* [Work instructions]
Reproduce the entries shown below only from the line with "Task: Tap the battery icon in status bar" down to the line with "Given: Click the blue Ex Bx legend swatch", keeping both end lines and copying each one exactly.

● ● ● ● ●

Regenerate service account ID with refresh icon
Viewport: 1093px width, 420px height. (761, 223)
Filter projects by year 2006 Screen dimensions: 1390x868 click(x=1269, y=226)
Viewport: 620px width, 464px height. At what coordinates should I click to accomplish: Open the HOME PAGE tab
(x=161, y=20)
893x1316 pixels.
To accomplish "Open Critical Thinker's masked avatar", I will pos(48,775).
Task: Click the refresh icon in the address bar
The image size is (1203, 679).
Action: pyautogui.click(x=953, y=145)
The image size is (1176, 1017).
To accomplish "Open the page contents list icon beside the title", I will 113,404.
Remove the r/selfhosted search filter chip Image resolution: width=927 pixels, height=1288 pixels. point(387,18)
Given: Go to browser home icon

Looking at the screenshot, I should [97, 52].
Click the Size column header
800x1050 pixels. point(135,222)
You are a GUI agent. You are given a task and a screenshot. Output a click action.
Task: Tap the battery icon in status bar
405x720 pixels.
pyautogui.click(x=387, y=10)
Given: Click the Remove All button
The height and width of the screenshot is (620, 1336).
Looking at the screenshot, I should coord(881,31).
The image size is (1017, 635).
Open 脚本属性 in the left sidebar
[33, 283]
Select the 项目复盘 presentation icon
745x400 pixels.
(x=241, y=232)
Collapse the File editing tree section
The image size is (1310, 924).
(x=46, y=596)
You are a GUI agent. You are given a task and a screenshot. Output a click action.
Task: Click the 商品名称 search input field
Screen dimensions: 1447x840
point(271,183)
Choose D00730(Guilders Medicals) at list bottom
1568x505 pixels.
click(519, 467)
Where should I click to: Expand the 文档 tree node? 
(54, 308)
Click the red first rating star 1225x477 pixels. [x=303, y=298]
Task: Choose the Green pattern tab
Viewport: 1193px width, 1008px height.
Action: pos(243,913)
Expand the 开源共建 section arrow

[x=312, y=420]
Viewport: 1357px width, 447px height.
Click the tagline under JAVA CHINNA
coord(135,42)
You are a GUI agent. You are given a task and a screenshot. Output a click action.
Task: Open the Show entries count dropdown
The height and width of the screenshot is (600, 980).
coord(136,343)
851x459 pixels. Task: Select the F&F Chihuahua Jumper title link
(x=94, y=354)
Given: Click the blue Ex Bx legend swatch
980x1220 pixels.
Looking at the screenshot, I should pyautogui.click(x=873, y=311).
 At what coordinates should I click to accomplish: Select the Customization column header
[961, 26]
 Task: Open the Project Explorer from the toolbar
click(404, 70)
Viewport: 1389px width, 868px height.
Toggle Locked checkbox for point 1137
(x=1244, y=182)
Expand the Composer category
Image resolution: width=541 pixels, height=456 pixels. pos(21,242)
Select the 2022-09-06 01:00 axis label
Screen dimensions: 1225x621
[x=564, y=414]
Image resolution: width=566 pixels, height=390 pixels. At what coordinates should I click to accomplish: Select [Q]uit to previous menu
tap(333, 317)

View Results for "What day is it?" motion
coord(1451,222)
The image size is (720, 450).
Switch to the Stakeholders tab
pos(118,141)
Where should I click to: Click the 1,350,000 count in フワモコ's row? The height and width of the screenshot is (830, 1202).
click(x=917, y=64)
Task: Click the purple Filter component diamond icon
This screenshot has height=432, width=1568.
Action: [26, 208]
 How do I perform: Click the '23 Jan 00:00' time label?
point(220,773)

● ● ● ● ●

* [Result below]
Task: Tap the battery icon in status bar
405x720 pixels.
pyautogui.click(x=387, y=10)
Given: Click the Remove All button
The height and width of the screenshot is (620, 1336).
Looking at the screenshot, I should coord(881,31).
The image size is (1017, 635).
Open 脚本属性 in the left sidebar
[33, 283]
Select the 项目复盘 presentation icon
745x400 pixels.
(x=241, y=232)
Collapse the File editing tree section
The image size is (1310, 924).
(x=46, y=596)
You are a GUI agent. You are given a task and a screenshot. Output a click action.
Task: Click the 商品名称 search input field
Screen dimensions: 1447x840
point(271,183)
Choose D00730(Guilders Medicals) at list bottom
1568x505 pixels.
click(519, 467)
Where should I click to: Expand the 文档 tree node? 
(54, 308)
Click the red first rating star 1225x477 pixels. [x=303, y=298]
Task: Choose the Green pattern tab
Viewport: 1193px width, 1008px height.
Action: pos(243,913)
Expand the 开源共建 section arrow

[x=312, y=420]
Viewport: 1357px width, 447px height.
Click the tagline under JAVA CHINNA
coord(135,42)
You are a GUI agent. You are given a task and a screenshot. Output a click action.
Task: Open the Show entries count dropdown
The height and width of the screenshot is (600, 980).
coord(136,343)
851x459 pixels. Task: Select the F&F Chihuahua Jumper title link
(x=94, y=354)
Given: Click the blue Ex Bx legend swatch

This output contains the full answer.